It is often assumed that the best way to split a dataset is via a random process. Consider, however, that if dissimilar samples are deliberately assigned to different splits, models should be harder to validate because splits are less similar than they would be if samples were grouped randomly, or evenly, as when alternating splits are created from a samples ordered in space or time. However, when identical models are obtained from different non-random and non-even splits, this can provide strong evidence of the robustness of the model.

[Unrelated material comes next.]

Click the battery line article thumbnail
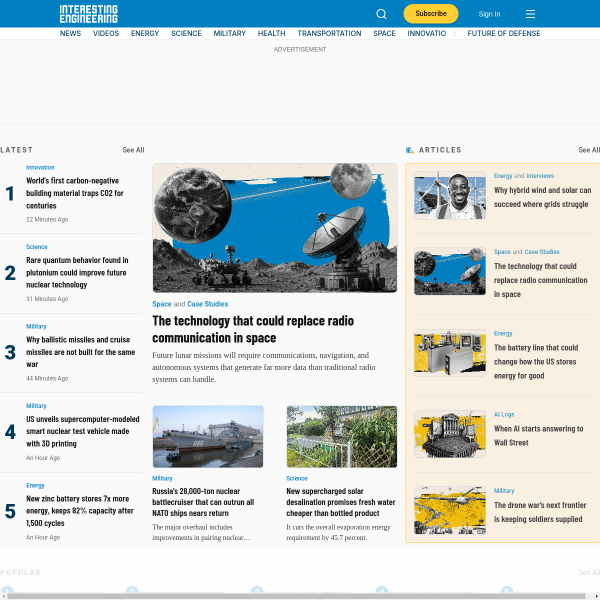This screenshot has height=600, width=600. (450, 353)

Further, when a dataset consists of natural groups (corresponding to e.g. particular sites, dates, sources, high versus low concentration, etc.), then the model validation process can provide an opportunity to examine hypotheses about how sources of variability in the dataset affect the underlying fluorescence components.

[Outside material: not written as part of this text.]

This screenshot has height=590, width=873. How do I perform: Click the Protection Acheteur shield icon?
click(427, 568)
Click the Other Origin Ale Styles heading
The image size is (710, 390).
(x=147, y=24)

The Appendix to this paper works through the PARAFAC analysis of an EEM dataset obtained from four surveys of San Francisco Bay.5 During these surveys, particular sites were revisited up to four times in February, April, July and October 2006. It is interesting to ask whether there is any difference in PARAFAC component spectra related to time of year. Fig. 9 shows S4C6T3 validations of a 6-component PARAFAC model of the tutorial dataset, where the initial splits were created in two different ways. In the first case, groups of replicate samples were assigned alternately to four splits. In the second, the initial splits consisted entirely of samples from a single cruise. Each row of plots in Fig. 9 depicts a sensitivity analysis indicating which components and parts of excitation or emission spectra are modelled more or less consistently than others. The first validation (Fig. 9 top row) appears most successful in the sense that the components identified in each split combination are most similar. However, the second validation (Fig. 9 bottom row) is potentially more informative, because it provides reasonably strong evidence that the major underlying components responsible for DOM fluorescence in the Bay dataset did not vary seasonally. One possible explanation for the observed differences is that the split model which is least similar to the others was derived from fewer samples (n = 68) and fewer sites (n = 12) than the other split models (n > 100 and n = 24, respectively).


Validation of the tutorial dataset with six dataset halves created in two different ways. Top row: alternating S4C6T3 keeping replicate samples together; bottom row: by-cruise S4C6T3 keeping all samples from the same cruise together.
Fig. 9 Validation of the tutorial dataset with six dataset halves created in two different ways. Top row: alternating S4C6T3 keeping replicate samples together; bottom row: by-cruise S4C6T3 keeping all samples from the same cruise together.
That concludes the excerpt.